Younger generations will prefer high definition digital moving and still images, in their books.
Books and paper are not inherently beautiful. They are something you and I see that way through our life experiences.
Young people of my children’s generation have no idea why I own any music or keep collections of it because it’s all available to be streamed. Outside of a handful of enthusiasts, they have no idea about album art and don’t see it as particularly interesting when shown it. They barely register the concept of an “album”.
Books will be the same.
It ain’t all available to be streamed. Believe me, I know. Similarly, it may be a while before all books are available electronically.
I’d heard of that same study, and while I can’t be bothered to dig up references, I believe it. I took some college classes a couple years back, and in both cases had the electronic version of the text, and I didn’t feel it worked as well. You can’t flip back and forth from one section to another to check up on stuff (yes, I know about electronic bookmarks etc, - it just ain’t the same). The overall scamminess of college textbook pricing, and mandatory online components which cannot be reused, is another reason this is not an improvement. As a supplement to a dead-tree book, sure. As a replacement? I don’t like 'em.
Then there’s the pleasure of browsing through a bookstore, and stumbling across something you never heard of and didn’t know you wanted to read - and you can pick it up and riffle through it and get a feel for how you’d like it. I’ve discovered many a wonderful read that way.
My daughter lives in a small town in Vermont. On one visit, we wandered into the town’s ONLY BOOKSTORE - which happens to be a used-book shop. I imagine there’s a selection of paperbacks at the WalMart across the road, and the grocery and drugstores probably have a few, but aside from that, this is the only place to buy real books. Sad. Hilariously, however, we stumbled across this tome, which we naturally bought. I actually haven’t read it (there’s no Kindle version!). We actually make a point, when there, to drive to the nearest town with a real bookshop (Northshire, in Manchester - a must-visit destination), and buy stuff.
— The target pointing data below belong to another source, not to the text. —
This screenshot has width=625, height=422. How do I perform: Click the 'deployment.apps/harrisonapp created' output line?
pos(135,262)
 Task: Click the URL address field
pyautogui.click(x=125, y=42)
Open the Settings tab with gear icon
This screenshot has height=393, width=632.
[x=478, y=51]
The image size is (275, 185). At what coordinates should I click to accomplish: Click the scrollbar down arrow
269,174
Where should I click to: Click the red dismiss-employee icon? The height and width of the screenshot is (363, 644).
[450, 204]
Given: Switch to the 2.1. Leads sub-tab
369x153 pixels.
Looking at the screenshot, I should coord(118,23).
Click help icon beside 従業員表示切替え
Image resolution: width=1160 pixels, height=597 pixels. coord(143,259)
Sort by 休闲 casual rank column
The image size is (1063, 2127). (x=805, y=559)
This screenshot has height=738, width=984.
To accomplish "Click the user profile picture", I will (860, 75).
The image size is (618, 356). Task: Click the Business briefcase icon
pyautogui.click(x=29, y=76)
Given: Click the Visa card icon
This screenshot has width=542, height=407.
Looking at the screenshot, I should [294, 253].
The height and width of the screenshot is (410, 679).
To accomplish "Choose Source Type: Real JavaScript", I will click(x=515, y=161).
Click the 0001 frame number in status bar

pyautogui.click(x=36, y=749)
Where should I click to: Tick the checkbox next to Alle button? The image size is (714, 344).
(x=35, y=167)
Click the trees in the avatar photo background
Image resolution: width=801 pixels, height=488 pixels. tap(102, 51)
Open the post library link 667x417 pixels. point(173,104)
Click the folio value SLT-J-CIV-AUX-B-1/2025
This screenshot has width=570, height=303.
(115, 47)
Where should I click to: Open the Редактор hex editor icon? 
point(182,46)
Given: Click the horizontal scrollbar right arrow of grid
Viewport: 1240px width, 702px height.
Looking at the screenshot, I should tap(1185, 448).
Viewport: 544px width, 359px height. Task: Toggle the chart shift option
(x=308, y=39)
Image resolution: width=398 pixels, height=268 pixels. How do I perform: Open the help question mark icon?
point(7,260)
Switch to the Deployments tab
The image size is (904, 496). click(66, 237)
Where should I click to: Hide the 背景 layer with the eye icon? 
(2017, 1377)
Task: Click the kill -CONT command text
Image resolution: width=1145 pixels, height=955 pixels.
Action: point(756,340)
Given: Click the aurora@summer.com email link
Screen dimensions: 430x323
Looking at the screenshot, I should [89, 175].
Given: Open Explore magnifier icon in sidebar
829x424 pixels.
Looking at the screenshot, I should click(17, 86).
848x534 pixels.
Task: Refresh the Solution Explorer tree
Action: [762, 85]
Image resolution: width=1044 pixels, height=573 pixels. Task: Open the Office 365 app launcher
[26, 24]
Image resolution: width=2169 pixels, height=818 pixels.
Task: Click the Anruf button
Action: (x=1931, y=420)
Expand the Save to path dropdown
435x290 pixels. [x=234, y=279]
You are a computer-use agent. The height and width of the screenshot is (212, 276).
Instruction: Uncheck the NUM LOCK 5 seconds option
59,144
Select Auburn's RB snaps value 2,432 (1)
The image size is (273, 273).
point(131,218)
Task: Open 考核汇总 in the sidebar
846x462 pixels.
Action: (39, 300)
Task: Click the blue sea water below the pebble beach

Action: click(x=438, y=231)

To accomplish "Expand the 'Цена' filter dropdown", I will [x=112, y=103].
As a person of “a certain age”, I must admit that ebooks are much easier to handle. Any book I want, at my fingertips, and I can tweak the font and/or backlighting, which became necessary when I got my bionic eyes a few years ago. I could read a regular book, of course, but would have to hunt down reading glasses. I have been known to repurchase books we already own, in digital version, just so I can have them on my KIndle.
But they do make finding new books harder. You pretty much have to know what book you want, and specifically search for it. The “people also bought” and “recommended for you” at Amazon etc. generally stinks worse than a week old skunk carcass on the highway shoulder.
I know that but tell that to my children’s generation - everything important to them is available to be streamed. And that is what is relevant to my point.
Vinyl LPs and EPs generated $619.6 million in retail spending in the year, according to the RIAA’s new year-end report.
That was $136 million more than the total amount spend by US music fans on CD albums ($483.3 million) in the same 12 months.
Niche, huh?
I have over 6500 SF books and magazines, and maybe 5%, at most, are available digitally. Many I bought 50 years ago, and can pick up and read now. Want to bet on how much digital content you’ll be able to read 50 years from now?
I load a bunch of books from the library on my Kindle before I travel, so I’m not a Luddite. But paper still wins.
I read quite a few books with annotations and those are significantly more pleasant to read in e-book format, jumping from text to note and back is so much better than paging.
So people spent more on vintage than veteran formats. Not surprising - vintage is cool, veteran is what your Dad has and is uncool. Meanwhile your same cite shows that digital was 90% of sales. Vinyl is niche and the only way you can argue it isn’t is by pointing to something even more niche.
In a few decades all those who grew up with vinyl will be dead, and the only remaining market will be a few enthusiasts.
Books will die out slower because more old stuff is still worthwhile (not merely briefly popular) and they are not as easily digitised.